◆ What this task involves
From the first line down to the line containing "Task: Click the hourglass timer icon", print the records below exactly, leaving every picture out.

[Screenshot grounding data]
------------------------------------------------------------------------

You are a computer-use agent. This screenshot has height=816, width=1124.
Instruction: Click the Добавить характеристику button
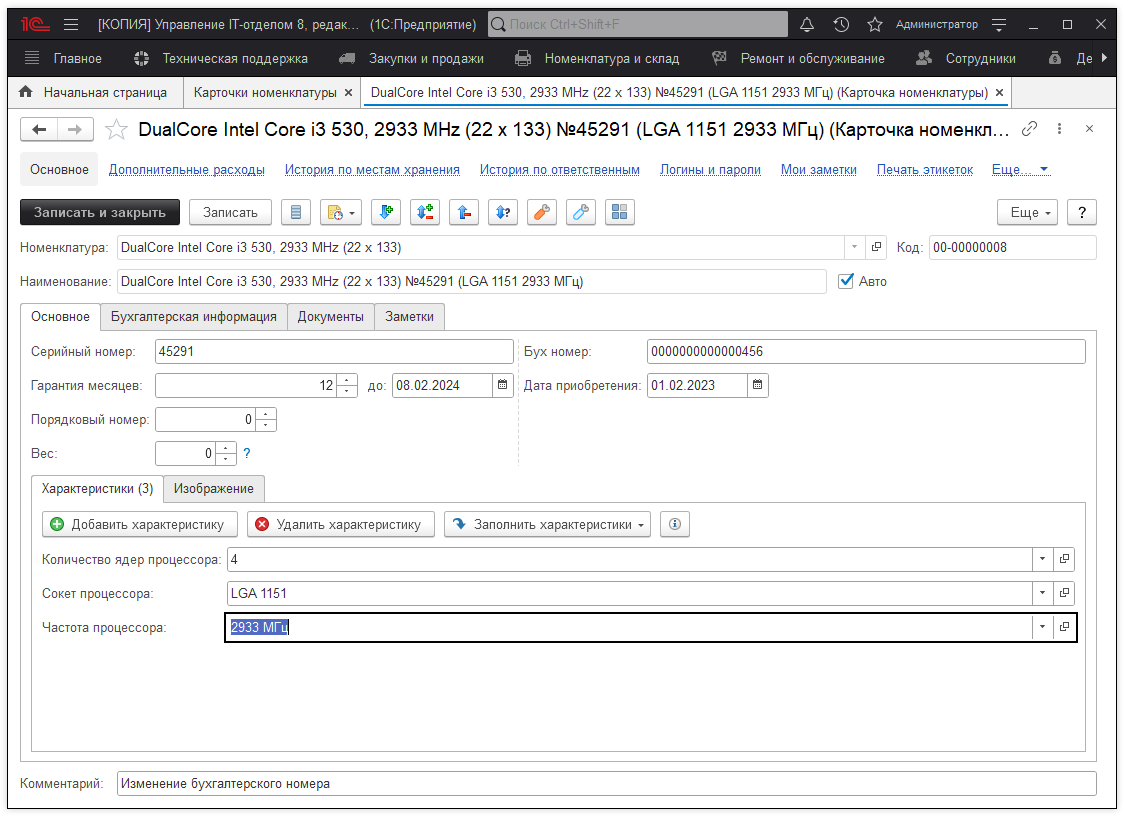[140, 524]
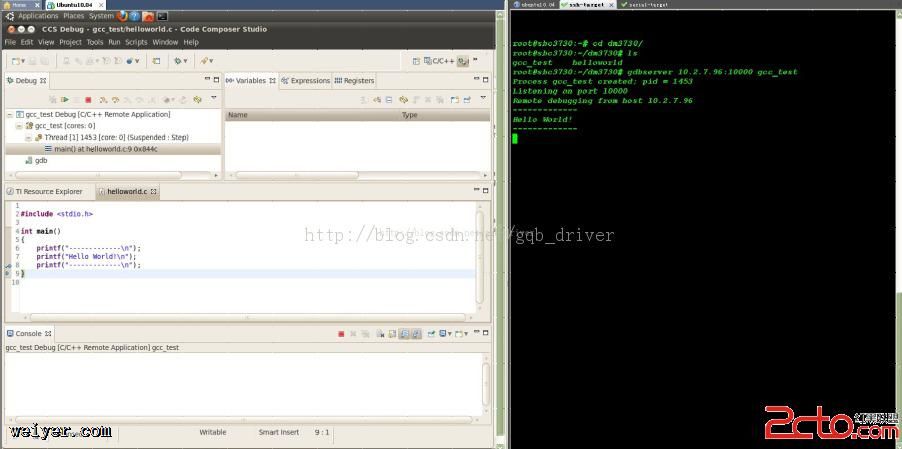This screenshot has height=449, width=902.
Task: Toggle Scroll Lock in the Console toolbar
Action: tap(403, 334)
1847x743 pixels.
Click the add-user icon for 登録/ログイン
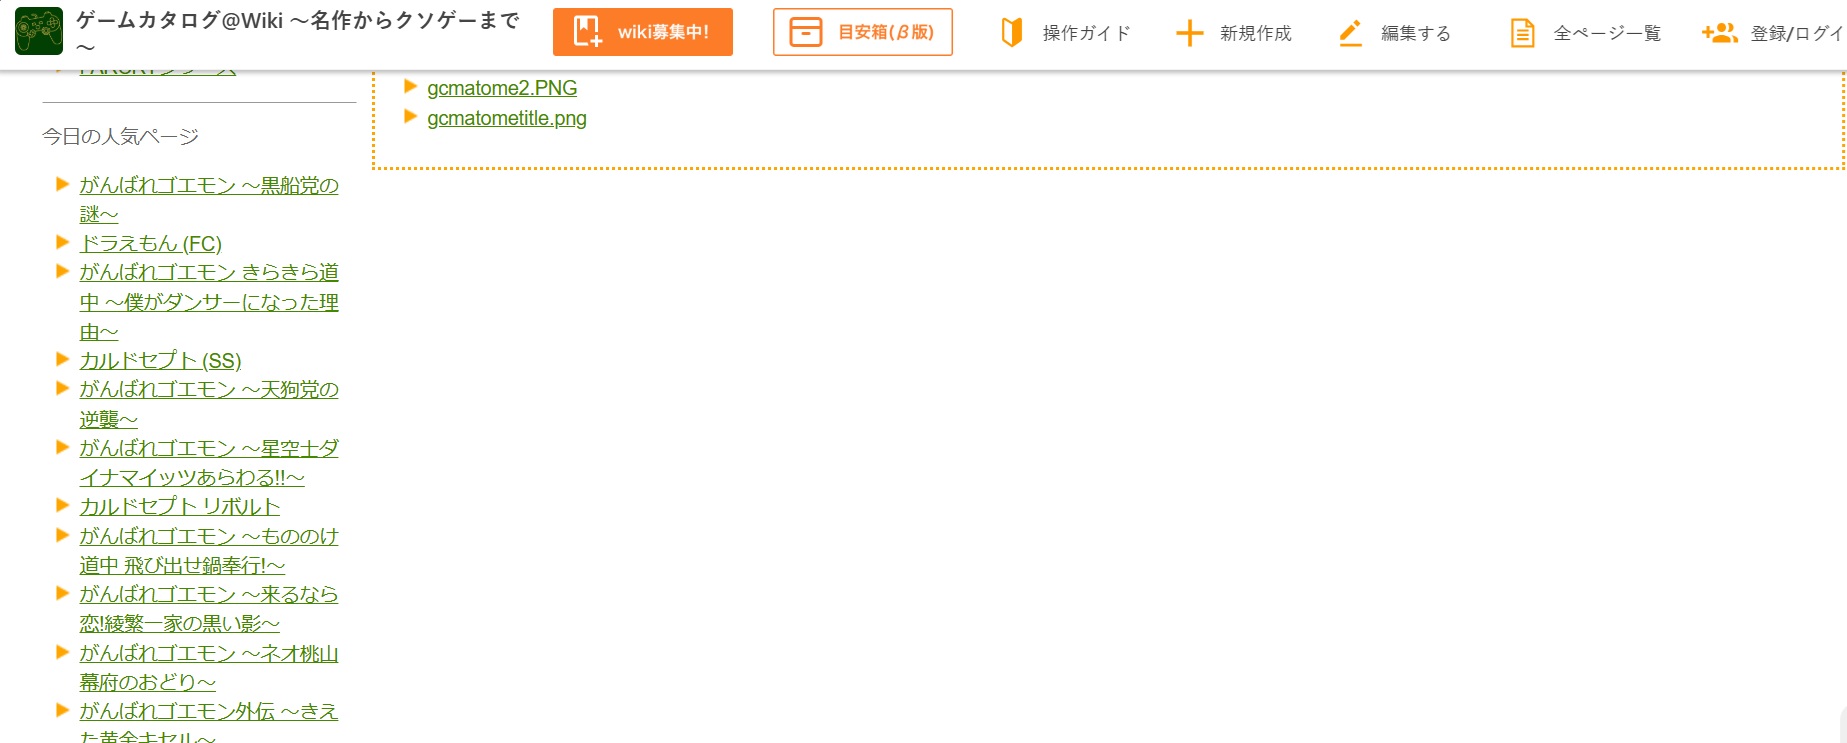(x=1719, y=33)
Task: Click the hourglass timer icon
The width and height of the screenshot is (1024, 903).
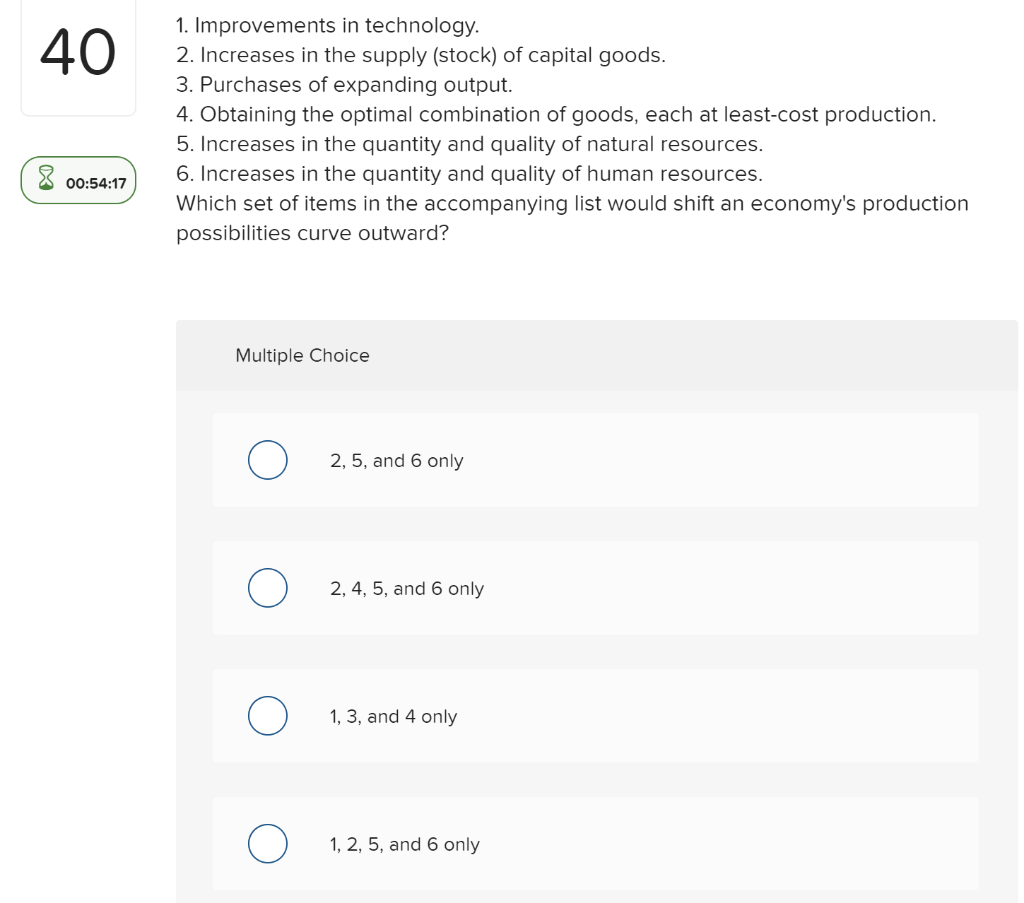Action: (x=46, y=182)
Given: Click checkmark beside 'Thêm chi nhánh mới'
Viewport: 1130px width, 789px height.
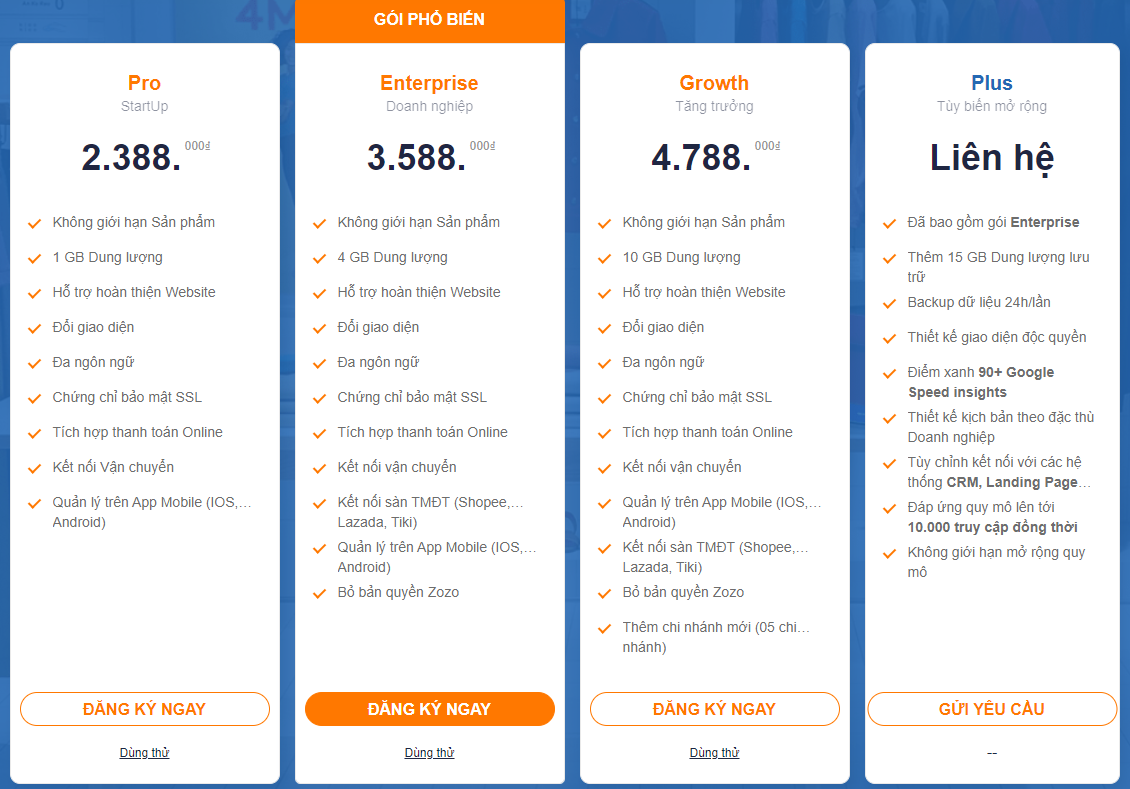Looking at the screenshot, I should (x=604, y=628).
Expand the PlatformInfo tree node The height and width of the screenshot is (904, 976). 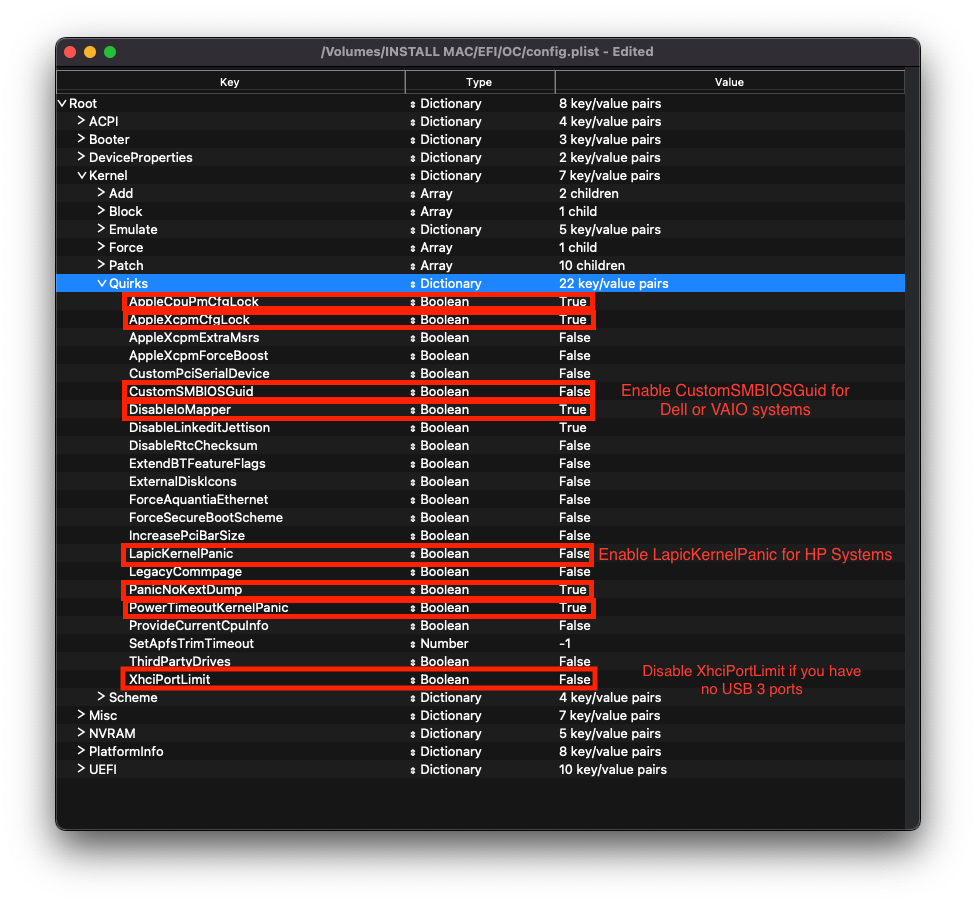(81, 751)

------------------------------------------------------------------------

◆ Response to the exercise
You are a computer-use agent. This screenshot has height=816, width=1124.
Instruction: Click the Добавить характеристику button
[140, 524]
This screenshot has height=449, width=902.
Task: Toggle Scroll Lock in the Console toolbar
Action: tap(403, 334)
1847x743 pixels.
Click the add-user icon for 登録/ログイン
(x=1719, y=33)
Task: Click the hourglass timer icon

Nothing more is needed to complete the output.